Textauszug:
>>>>

Der hessische Rundfunk schreitet mal wieder zur Tat und tut etwas für seine Durchhörbarkeit. Und die Hörer stehen daneben und können es mal wieder nicht fassen. Ein Stück Radiogeschichte geht zuende, und ich mache mir so meine Gedanken.
Schon vor Jahren hat der HR das Infoprogramm HR1 reformiert. Alles wurde in seichte Magazine gepackt, Spezialsendungen verschwanden, wie die Politsendung „Der Tag“, oder – noch schlimmer – die Musiksendung „schwarz-weiß“ – aus dem Programm. Während der Tag nach heftigen Protesten einflussreicher politischer Gruppen immerhin noch nach HR2 verbannt wurde, schaffte man die interessante interkulturelle und vertiefende Musiksendung gleich ganz ab. Hörer sollen bei HR1 bleiben, hieß es, Ecken und Kanten müssen aus dem Programm verschwinden, es wären ohnehin zu wenig Hörer, die die Sendung hörten. Auch wenn Tausende ihren Protest äußerten, die Intendanz des öffentlich-rechtlichen Senders ließ sich nicht erweichen. Das kostete den HR in seinem ersten Hörfunkprogramm zunächst einmal viele Hörer. Nach einer Weile aber trat ein Gewöhnungseffekt ein, und einige kehrten zurück, und Studien zeigten, dass sie dem Sender auch abends, wo die unbequemen Sendungen gelaufen waren, die Treue hielten. Gewonnen, dachte sich wohl die Führungsspitze des Senders, und drum wiederholt man das Ganze jetzt in HR3, wo die Sendungen „Der Ball ist rund“ und „Rebell“ abgeschafft werden, beide nach mehr als 20 Jahren Radiogeschichte. Werner Reinke wird zu HR1 geschickt, dort darf er samstagsmorgens weitermoderieren. Wieder ist das Argument die Durchhörbarkeit und die – im Vergleich zum Restprogramm – wenigen Hörer. Mich lässt diese Ignoranz und Arroganz einfach nur wütend und traurig zurück. Ist der HR denn ein kommerzieller Sender? Finanziert er sich nicht aus Gebühren? Wenn sich ein Sender leisten kann, auch Minderheiten zu bedienen, ist es dann nicht der öffentlich-rechtliche Rundfunk? Ja, ist es nicht sogar sein Auftrag und seine Pflicht? Muss sich das Wort „Durchhörbarkeit“ nicht von selbst verbieten? Wo soll man denn sonst Infos aus Kultur, Wissenschaft und Politik her bekommen, wenn nicht aus den Redaktionen gut funktionierender öffentlich-rechtlicher Sender? Und wenn es weniger Hörer als bei den Privaten sind, wen stört das? Wenn man gutes Programm macht, kommen sie auch zurück, wenn sie das Gedudel satt haben. Aber die Herren in der Führungsspitze der ARD-Anstalten trauen sich selbst nicht mehr zu, gutes Radio zu machen, scheint mir.

<<<<

Vorliegende Datensätze:
>>>>

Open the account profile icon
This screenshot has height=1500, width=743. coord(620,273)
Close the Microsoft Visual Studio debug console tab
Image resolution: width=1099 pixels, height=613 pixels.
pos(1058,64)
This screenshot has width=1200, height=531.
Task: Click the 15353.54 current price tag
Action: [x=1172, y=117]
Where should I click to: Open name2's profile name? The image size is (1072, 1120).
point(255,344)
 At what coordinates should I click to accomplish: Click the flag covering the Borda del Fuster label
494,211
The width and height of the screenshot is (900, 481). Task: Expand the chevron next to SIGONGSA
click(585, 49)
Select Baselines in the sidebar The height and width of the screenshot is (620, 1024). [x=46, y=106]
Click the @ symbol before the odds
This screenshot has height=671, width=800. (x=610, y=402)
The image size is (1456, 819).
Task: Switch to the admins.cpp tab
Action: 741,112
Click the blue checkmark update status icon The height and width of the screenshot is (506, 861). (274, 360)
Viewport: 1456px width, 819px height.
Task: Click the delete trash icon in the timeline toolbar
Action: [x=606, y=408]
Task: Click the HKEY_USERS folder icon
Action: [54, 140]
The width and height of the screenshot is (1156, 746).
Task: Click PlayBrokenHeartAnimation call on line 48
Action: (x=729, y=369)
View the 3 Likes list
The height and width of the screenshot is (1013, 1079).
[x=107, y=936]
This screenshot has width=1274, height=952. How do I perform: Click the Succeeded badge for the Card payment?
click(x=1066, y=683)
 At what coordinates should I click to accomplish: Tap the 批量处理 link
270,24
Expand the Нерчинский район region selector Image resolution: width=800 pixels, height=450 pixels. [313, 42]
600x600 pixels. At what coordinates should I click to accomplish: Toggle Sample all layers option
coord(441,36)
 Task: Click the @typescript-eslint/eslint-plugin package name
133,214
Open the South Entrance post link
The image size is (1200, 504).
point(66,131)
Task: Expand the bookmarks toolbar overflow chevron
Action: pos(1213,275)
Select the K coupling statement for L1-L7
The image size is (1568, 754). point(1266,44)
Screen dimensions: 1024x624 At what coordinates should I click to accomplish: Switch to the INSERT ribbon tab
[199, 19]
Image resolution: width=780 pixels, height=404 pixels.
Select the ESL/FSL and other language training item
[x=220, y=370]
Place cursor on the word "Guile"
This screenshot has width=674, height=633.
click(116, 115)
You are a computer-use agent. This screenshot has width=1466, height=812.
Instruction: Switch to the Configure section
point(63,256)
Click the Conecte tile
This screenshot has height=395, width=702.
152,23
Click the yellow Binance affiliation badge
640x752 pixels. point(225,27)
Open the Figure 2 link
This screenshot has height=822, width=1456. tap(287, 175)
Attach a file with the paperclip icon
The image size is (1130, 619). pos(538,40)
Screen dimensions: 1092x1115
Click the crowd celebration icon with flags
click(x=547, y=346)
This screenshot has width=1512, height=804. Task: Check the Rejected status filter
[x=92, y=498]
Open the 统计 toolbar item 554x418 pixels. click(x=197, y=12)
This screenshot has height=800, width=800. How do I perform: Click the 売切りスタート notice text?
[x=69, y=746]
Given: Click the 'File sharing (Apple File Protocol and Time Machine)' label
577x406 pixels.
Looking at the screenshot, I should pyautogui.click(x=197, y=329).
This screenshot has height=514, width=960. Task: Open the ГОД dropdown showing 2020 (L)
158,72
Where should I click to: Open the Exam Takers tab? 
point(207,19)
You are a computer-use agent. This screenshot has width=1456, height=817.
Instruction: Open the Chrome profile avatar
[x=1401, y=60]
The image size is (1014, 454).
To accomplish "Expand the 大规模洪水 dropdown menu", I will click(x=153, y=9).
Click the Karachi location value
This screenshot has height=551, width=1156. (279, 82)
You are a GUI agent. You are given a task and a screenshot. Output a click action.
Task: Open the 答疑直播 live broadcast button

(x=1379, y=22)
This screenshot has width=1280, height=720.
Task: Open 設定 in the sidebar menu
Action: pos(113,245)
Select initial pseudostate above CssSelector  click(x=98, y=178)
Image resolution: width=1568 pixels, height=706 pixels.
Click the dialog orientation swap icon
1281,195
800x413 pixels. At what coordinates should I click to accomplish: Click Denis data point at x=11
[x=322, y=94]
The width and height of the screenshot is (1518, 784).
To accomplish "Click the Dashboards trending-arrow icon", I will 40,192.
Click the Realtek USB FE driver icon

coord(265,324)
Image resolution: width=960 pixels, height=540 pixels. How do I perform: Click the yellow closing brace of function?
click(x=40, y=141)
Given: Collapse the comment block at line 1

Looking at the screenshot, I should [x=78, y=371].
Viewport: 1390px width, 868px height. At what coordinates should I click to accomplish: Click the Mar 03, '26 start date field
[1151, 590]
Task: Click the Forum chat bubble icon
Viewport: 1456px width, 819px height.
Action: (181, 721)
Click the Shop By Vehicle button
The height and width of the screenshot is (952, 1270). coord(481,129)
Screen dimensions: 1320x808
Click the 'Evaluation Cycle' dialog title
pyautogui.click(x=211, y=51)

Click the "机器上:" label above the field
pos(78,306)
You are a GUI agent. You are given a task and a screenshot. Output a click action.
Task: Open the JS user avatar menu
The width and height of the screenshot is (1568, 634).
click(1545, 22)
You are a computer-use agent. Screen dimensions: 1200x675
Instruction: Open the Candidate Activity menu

<<<<

Gib den Text über die Programmreformen beim HR vollständig und wortgetreu wieder. Die Datensätze sind hierfür ohne Belang.

Ergebnis:
Der hessische Rundfunk schreitet mal wieder zur Tat und tut etwas für seine Durchhörbarkeit. Und die Hörer stehen daneben und können es mal wieder nicht fassen. Ein Stück Radiogeschichte geht zuende, und ich mache mir so meine Gedanken.
Schon vor Jahren hat der HR das Infoprogramm HR1 reformiert. Alles wurde in seichte Magazine gepackt, Spezialsendungen verschwanden, wie die Politsendung „Der Tag“, oder – noch schlimmer – die Musiksendung „schwarz-weiß“ – aus dem Programm. Während der Tag nach heftigen Protesten einflussreicher politischer Gruppen immerhin noch nach HR2 verbannt wurde, schaffte man die interessante interkulturelle und vertiefende Musiksendung gleich ganz ab. Hörer sollen bei HR1 bleiben, hieß es, Ecken und Kanten müssen aus dem Programm verschwinden, es wären ohnehin zu wenig Hörer, die die Sendung hörten. Auch wenn Tausende ihren Protest äußerten, die Intendanz des öffentlich-rechtlichen Senders ließ sich nicht erweichen. Das kostete den HR in seinem ersten Hörfunkprogramm zunächst einmal viele Hörer. Nach einer Weile aber trat ein Gewöhnungseffekt ein, und einige kehrten zurück, und Studien zeigten, dass sie dem Sender auch abends, wo die unbequemen Sendungen gelaufen waren, die Treue hielten. Gewonnen, dachte sich wohl die Führungsspitze des Senders, und drum wiederholt man das Ganze jetzt in HR3, wo die Sendungen „Der Ball ist rund“ und „Rebell“ abgeschafft werden, beide nach mehr als 20 Jahren Radiogeschichte. Werner Reinke wird zu HR1 geschickt, dort darf er samstagsmorgens weitermoderieren. Wieder ist das Argument die Durchhörbarkeit und die – im Vergleich zum Restprogramm – wenigen Hörer. Mich lässt diese Ignoranz und Arroganz einfach nur wütend und traurig zurück. Ist der HR denn ein kommerzieller Sender? Finanziert er sich nicht aus Gebühren? Wenn sich ein Sender leisten kann, auch Minderheiten zu bedienen, ist es dann nicht der öffentlich-rechtliche Rundfunk? Ja, ist es nicht sogar sein Auftrag und seine Pflicht? Muss sich das Wort „Durchhörbarkeit“ nicht von selbst verbieten? Wo soll man denn sonst Infos aus Kultur, Wissenschaft und Politik her bekommen, wenn nicht aus den Redaktionen gut funktionierender öffentlich-rechtlicher Sender? Und wenn es weniger Hörer als bei den Privaten sind, wen stört das? Wenn man gutes Programm macht, kommen sie auch zurück, wenn sie das Gedudel satt haben. Aber die Herren in der Führungsspitze der ARD-Anstalten trauen sich selbst nicht mehr zu, gutes Radio zu machen, scheint mir.